Process Mining Your Customer Journey Using GA4 & BigQuery
Gaining a complete picture isn’t always as simple as we might think. Process mining customer journey using GA4 & BigQuery can give a fuller picture. Let’s explore how.
This is a write-up of Naomi Smulders’ talk at GA4ward MK4. Here, you can find her slides. You can watch the webinar here:
Introducing web analyst Anna
Before we begin, we’d like to introduce you to Anna, a web analyst. This is a character you’re probably very familiar with. Anna works for an online furniture shop and spends her day trying to analyze customer behavior. Her main goal is to provide the best customer experience possible.

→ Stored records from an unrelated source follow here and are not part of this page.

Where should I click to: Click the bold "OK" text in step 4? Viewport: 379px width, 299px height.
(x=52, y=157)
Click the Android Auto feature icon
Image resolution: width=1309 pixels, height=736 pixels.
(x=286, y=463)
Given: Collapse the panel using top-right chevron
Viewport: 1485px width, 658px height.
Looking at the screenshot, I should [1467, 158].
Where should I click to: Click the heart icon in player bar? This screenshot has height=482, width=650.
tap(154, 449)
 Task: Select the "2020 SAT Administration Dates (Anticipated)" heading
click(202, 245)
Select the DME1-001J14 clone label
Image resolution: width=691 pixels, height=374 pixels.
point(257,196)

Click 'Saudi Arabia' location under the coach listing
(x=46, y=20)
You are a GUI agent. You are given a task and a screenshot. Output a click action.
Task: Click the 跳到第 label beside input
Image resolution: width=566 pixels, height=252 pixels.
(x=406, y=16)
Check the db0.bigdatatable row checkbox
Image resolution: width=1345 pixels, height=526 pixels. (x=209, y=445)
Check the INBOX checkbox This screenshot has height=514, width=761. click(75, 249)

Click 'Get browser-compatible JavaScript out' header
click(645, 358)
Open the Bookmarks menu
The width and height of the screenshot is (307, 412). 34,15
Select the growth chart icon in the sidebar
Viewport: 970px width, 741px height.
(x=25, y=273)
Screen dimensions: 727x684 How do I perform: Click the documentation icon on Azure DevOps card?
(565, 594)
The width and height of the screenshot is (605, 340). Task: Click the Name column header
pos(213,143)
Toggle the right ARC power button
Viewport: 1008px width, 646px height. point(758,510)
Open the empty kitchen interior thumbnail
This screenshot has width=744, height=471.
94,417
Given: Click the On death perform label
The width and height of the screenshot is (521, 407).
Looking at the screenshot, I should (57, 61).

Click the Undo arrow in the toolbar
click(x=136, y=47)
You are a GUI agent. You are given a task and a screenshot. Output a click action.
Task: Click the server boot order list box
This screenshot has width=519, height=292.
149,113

The ideal customer journey
In Anna’s world, there is a perfect customer journey. Someone will enter the website on the home page, product list page, or product detail page. User Journey Visualisations are usually used to capture these stages, an example is shown below.
The customer will then carry out a series of steps trying to find a product on the list. They’ll look at the product details and decide that they like the item, add it to their cart, and follow a checkout procedure.
In theory, this is what we like to see. People follow a logical process of deciding on an item and moving through the website, before finding and buying a product. We design our dashboards as a way to measure whether these steps are followed.
In reality, however, this isn’t really how customers behave. People might enter the website and go to the product list page, find a product, and add it to the cart. But after finding that the item is too expensive, they remove the item and go back.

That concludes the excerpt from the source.